Only the epilog on post 1939 development disappoints. For one, it does not articulate why he considers 1939 a particularly watershed year for the Arab world. Secondly he brings out a flaw in his early discussions, the lack of coverage of the Magreb, and does a rush job of trying to cover Algeria and Tunisia and little of Morocco while squeezing in a small reference to Zionism and Israel. Surprisingly there's a degree of praise before the de rigueur denouncement on behalf of the Palestinians, no coverage of the parallel disappearance of Jews and Christians and then the astonishing premise/revelation (pp354) that the success of Zionism threatens the entire Arab concept of the umma, though this is pushed aside and is not central to the book.

Overall the presentation of the individual patterns of thinking fascinate and inform, though without an interest or connection to the region the general reader will likely find it meandering. Nevertheless, for the right audience, it is an extremely useful tool to understand the era's attraction to western material progress which was counterbalanced/restrained by the fear of the loss of dearly held traditions. And thus the reluctant desire to tread cautiously forward.
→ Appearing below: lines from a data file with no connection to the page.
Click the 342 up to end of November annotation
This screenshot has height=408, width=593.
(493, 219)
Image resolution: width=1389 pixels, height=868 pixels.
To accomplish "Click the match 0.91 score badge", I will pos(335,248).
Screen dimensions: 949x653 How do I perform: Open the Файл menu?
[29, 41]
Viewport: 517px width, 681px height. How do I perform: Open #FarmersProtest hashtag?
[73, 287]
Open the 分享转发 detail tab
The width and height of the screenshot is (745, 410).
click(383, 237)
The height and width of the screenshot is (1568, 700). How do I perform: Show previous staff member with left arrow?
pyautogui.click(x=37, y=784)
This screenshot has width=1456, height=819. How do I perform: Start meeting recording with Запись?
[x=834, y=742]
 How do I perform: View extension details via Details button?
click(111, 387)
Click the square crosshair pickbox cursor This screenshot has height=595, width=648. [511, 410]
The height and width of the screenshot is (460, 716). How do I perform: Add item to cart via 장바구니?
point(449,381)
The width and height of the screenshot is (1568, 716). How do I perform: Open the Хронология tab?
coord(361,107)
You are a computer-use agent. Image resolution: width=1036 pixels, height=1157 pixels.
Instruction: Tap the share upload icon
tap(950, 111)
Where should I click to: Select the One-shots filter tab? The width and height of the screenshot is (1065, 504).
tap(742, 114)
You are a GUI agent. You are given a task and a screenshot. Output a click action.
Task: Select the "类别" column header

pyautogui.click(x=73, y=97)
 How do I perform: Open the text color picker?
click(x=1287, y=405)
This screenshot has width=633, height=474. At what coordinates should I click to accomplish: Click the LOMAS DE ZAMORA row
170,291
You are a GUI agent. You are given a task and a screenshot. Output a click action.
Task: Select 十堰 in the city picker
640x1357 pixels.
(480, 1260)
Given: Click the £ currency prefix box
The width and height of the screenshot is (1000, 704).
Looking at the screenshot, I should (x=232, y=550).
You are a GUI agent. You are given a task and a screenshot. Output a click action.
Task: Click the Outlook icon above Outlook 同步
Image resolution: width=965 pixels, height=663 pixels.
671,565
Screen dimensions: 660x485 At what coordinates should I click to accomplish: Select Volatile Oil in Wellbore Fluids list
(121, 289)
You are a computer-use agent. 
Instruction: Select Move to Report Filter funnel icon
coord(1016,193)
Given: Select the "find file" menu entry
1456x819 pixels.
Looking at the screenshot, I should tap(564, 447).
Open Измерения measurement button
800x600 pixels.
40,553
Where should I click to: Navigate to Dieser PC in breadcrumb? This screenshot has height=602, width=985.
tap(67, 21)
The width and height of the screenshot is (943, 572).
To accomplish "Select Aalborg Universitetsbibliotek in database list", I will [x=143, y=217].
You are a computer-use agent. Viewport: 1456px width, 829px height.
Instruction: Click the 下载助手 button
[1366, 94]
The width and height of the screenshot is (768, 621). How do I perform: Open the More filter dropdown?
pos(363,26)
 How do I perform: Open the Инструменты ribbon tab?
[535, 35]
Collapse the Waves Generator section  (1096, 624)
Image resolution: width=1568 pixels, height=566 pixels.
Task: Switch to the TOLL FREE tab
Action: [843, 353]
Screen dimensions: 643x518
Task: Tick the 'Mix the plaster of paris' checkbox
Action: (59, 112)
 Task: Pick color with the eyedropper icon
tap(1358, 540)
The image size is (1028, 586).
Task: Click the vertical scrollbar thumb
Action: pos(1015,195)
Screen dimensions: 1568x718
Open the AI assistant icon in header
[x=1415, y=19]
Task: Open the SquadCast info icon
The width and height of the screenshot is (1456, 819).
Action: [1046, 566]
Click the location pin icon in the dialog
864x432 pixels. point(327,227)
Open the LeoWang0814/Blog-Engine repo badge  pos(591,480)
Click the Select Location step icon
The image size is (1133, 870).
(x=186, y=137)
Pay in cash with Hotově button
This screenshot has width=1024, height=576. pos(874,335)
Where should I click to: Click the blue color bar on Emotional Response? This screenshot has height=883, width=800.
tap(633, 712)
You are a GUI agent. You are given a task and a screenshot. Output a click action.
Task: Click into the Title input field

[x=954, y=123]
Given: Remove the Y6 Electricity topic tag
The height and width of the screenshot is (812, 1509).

Well worth owning. Recommended.

5 of 7 people found the following review helpful.
Probably the best of its kind
By Gogol
Hourani and Hitti have always been the darlings of modern Western (American at least) thought on the Middle East and while Hitti may cloud much of what he writes with a bizzare form of Lebanese nationalism that is equally as far fetched as Turkish, Arab, Persian and Slav nationalism that have done little but bring misery to those nations. Hourani on the other hand is a little more down to earth and while this book may have its faults until someone else comes out with better it remains the best of its kind.

The book covers the history of Arab reform in the latter part of the Ottoman Empire, I have no idea what point a previous reviewer was trying to make about the Portuguese conquest of parts of Moghul India (he seems to have failed to point out the Portugues also had colonies in present day Morocco and Muslim East Africa also) as around the same time the Ottomans (who he wrongly calls a 'Turkish' empire) had conqured much of Eastern Europe and their Tatar allies much of Russia. If only Americans would stop to look beyond their own narrow history and even give a glance to Europes history.

Hourani points out the foundations of the Arab nationalist movement were from to some extent a Christian background and how the teachings of Islamist reformers such as Afghani and Abduh (formerly a darling of the Ottoman Caliphs) became one and the same with the ideas of pan-Arabism and Arab nationalism.

Hourani gives extensive detail into the lives of Afghani and especially Abduh and just where they took much of their inspiration from. One fault I do feel I have with this book is he covers little of the the structure of the Ottoman empire that the myth of Arabs being some kind of 'colonised people' is just a complete nonsense and that the roots of Arab nationalism are far more complex than that. The book however does give some insight and does act as a useful introduction to modern Middle Easter thought. I would definately recomend this book to anyone who realy is serious about wanting to know about the roots of some of the modern conflicts in the Middle East.

Not the be and and end all but without doubt a very good place to start.